PASSAGE PROVIDED
————
# Bitter Cold Sandbridge Pier Sat. AM 1/20/07



## WishIwasFishing (Dec 17, 2006)

Only had two hits... 


1st hit off of end of pier using cut bait(striper)... Very strong fighter. Never saw what it was. I even had my drag set for a good tussle. All I know is that it was not a skate. It was most likely a shark. I saw the under belly, and it was white. That was all of the fish I saw. It rolled and dove back under into the dark. After about 10 minutes or so, the line just snapped. I was aliitle bit ticked. I thought I was going to bring him up, and then he dove again and the line snapped. 

15 minutes later...

Another piece of striper off of the end of the pier. A huge pod of bottle nose dolphins swimming, at what it looked to be "full speed," must have gotten snagged on my line beneath my swivel. It took my line like nothing I have ever heard, and almost broke my pole. All of the sudden my pole slings back and almost hits me in the face, and the line slack. I reel the line in. Must have been close to 100 yards of line out. Nothing but a broken swivel. Never saw that one either. I am betting one of the dolphins snagged my line oor took my bait.

Both were depressing, but all is well now. 

On a lighter note, I saw 3 small stripers caught out of the break water.


----------



## hengstthomas (Mar 11, 2006)
————
DATA SECTION

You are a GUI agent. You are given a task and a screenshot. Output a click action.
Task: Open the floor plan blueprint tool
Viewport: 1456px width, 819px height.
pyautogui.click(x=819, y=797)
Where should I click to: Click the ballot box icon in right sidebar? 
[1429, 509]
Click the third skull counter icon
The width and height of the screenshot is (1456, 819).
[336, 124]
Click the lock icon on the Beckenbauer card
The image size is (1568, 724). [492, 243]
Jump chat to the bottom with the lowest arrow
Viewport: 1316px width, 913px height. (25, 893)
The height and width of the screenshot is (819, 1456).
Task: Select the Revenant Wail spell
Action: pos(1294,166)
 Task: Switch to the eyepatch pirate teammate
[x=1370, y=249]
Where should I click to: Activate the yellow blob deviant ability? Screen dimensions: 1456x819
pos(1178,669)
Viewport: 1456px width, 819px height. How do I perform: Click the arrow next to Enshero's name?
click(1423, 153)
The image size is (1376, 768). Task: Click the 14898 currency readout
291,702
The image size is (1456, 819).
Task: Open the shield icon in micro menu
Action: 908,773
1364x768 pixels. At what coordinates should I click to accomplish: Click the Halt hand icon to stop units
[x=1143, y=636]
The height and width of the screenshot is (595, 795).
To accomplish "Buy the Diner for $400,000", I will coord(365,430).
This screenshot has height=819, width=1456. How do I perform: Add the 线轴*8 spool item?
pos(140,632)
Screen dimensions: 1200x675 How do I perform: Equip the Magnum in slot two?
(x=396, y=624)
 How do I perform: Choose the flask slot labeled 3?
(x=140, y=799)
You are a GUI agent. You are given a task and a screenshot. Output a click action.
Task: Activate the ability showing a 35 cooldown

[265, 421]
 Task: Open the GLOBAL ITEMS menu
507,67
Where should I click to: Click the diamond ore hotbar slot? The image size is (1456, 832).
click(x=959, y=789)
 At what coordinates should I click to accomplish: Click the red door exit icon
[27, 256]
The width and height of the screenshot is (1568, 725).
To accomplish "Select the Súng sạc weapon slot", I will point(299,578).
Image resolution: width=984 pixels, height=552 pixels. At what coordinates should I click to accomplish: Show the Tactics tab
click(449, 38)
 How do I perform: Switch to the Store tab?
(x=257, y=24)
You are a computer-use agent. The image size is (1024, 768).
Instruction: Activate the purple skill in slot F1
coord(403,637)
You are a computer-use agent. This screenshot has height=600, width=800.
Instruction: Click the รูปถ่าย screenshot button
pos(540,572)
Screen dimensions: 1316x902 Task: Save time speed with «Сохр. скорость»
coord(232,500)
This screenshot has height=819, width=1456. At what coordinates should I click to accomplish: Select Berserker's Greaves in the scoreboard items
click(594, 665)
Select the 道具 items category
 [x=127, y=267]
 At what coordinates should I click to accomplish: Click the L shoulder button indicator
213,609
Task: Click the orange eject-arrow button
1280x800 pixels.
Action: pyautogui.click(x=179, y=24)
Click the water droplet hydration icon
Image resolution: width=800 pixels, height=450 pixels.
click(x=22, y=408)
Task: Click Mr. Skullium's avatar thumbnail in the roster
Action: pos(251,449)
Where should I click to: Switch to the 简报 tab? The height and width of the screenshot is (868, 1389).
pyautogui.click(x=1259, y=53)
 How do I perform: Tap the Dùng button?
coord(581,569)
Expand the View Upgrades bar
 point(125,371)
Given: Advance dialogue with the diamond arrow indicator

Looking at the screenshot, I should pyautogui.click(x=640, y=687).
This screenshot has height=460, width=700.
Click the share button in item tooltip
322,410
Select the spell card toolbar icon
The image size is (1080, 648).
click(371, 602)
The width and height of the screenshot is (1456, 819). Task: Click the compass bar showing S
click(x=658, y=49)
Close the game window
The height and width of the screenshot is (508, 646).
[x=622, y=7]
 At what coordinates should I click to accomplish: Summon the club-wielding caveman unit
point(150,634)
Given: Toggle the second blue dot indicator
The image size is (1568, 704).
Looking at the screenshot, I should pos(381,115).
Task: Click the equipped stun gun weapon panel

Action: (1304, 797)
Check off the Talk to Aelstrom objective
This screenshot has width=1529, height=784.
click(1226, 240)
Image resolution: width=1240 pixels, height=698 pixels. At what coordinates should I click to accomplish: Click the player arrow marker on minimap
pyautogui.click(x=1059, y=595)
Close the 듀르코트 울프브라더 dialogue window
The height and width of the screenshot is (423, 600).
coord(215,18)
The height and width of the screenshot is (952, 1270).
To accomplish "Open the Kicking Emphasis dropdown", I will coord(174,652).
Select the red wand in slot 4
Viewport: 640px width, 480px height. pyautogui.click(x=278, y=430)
————
DIRECTIVES
1: In the Sandbridge Pier fishing thread, how many small stripers did the poster see caught out of the break water?
2: Continue the Sandbridge Pier fishing thread from the point where it stops.

ANSWERS FOR THE TASKS
1: Three.

2:
So you were using Striper as bait? Thats sad.


----------



## Fishing_Feud (Nov 16, 2004)

hengstthomas said:


> So you were using Striper as bait? Thats sad.


"Sad" 


do tellopcorn: 

:beer:


----------



## RACN35 (Oct 17, 2004)

not only is it sad - i will look to find where i believe its not legal to "gaff,mutilate or dismember" a striper except for human consuption.obtained by legal means

If you used striper as bait and virginia be a "possion" state. you arrived with 1 in "possion" as well then correct ? 

I am not the law so dont quote me but i am looking in the other broswer right now threw the 100's of regs. 

_EVEN IT IS LEGAL REMEMBER THIS- the fish has to be 28 inches long. how you going to prove that to the fish cops ??? _

more to follow.


----------



## RACN35 (Oct 17, 2004)

*4 VAC-20-252-30. GENERAL PROHIBITIONS AND REQUIREMENTS

F. It shall be unlawful for any person while aboard any boat or vessel or while fishing from shore or pier to alter any striped bass or to possess any altered striped bass such that its total length cannot be determined.*


----------



## RACN35 (Oct 17, 2004)

I am not saying I agree with it - If you caught it legal and want to use it as bait I think you should be allowed. I mean why not ......we use FLOUNDER belly to catch FLOUNDER.......we use BLUEFISH to catch COBIA and DRUM......*its just against the law to use striper ........*

VIRGINIA MARINE RESOURCES COMMISSION
"PERTAINING TO THE TAKING OF STRIPED BASS"
REGULATION 4 VAC 20-252-10 ET SEQ.


the whole shebang ::- 
http://www.mrc.virginia.gov/regulations/fr252.shtm


----------



## Shooter (Nov 14, 2004)

Slow down folks and give the man time to respond, I know it's winter and everyone feels the need to start something but it may have just been the wrong choice of wording.


----------



## filletandrelease (Jan 12, 2007)

whats so sad about usin those sissy fish for bait?


----------



## Cdog (Mar 18, 2002)

filletandrelease said:


> whats so sad about usin those sissy fish for bait?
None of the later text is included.